Cook Defends Apple’s Tax Practices, Pushes for Tax Code Reform

Apple CEO Tim Cook appeared before a Senate panel Tuesday (May 21) to advocate for a “dramatic simplification of the federal tax code” and to defend against accusations the iPhone maker has been dodging taxes for years.

Although the hearing began with some harsh words for Cook and his company, according to The New York Times, Apple’s CEO seemed to easily win the Senators over although he was frequently lambasted by panel chairman Senator Carl Levin of Michigan.

Levin accused Apple of using “ghost companies” in other countries to avoid paying more tax in the U.S. He described Ireland as a “tax haven” for Apple and even went so far as to say that Apple’s tax avoidances is the reason there is not more money to ensure elderly, low-income Americans have enough to eat each day.

Levin’s comments came a day after Congressional investigators filed a report about Apple’s practices. The report indicated that some of Apple’s overseas holdings had no employees and, instead, were run by Apple executives from its headquarters in Cupertino, Calif. By setting up shop in Ireland and other countries, Apple was able to find tax exemptions.

Tim Cook

Tim Cook

Cook, who appeared unruffled throughout the hearing, said, however, that Apple pays 30.5 percent of its profits in taxes each year — that is $16 million a day. This rate also makes Apple the “largest corporate income tax payer in America,” Cook said.

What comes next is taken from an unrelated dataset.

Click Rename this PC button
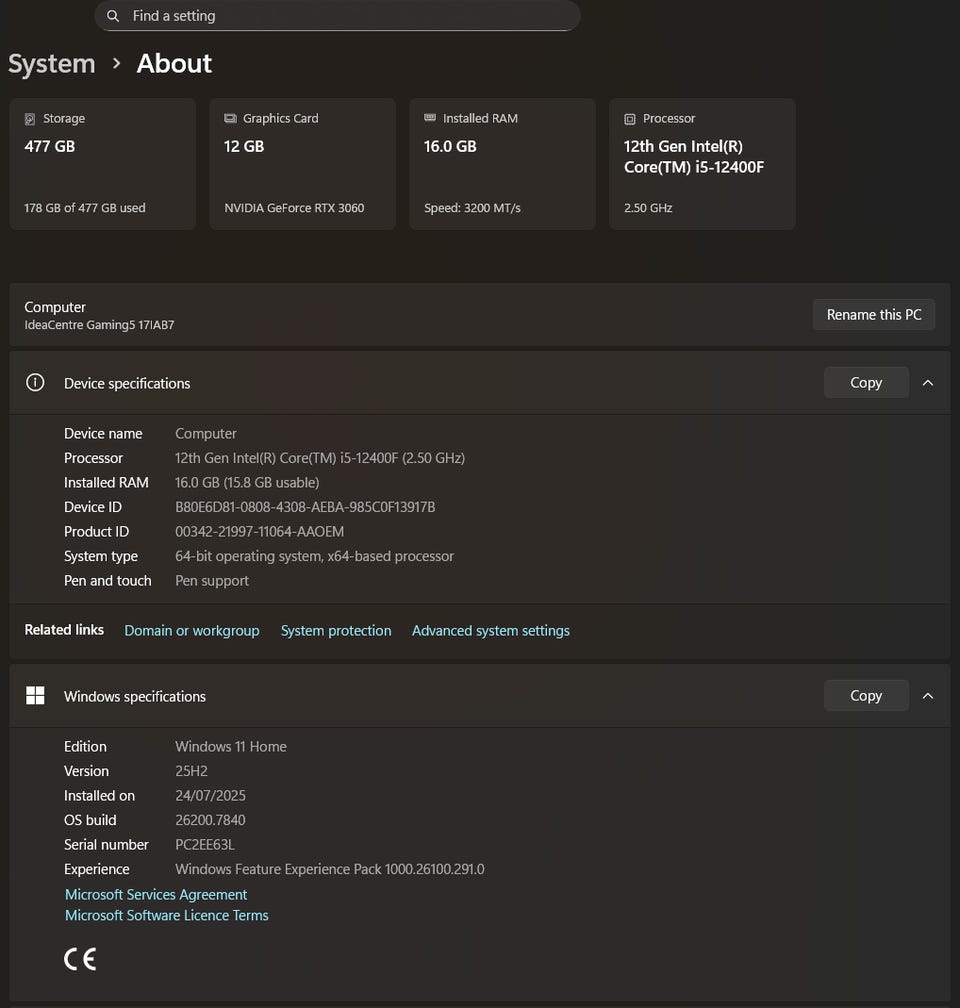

Apple pays “all the taxes we owe — every single dollar,” he added.

All products sold in the U.S. are taxed in the U.S., but, when sold internationally, it’s “taxed in the local market,” Cook said. In Ireland, for example, sales are taxed locally, with proceeds going to AOI. These proceeds, in turn, are taxed by the U.S.

Cook also used his appearance before the Senate committee to push for an overhaul of the federal tax code.

“Unfortunately, the tax code has not kept up with the digital age,” he said.

Cook said a “reasonable tax on earnings” would mean more money for U.S. coffers, adding that the current tax system hinders American companies “compared to foreign competitors.”

Cook said Apple will continue to push for tax law changes even though it “would likely result in an increase in Apple’s U.S. taxes.”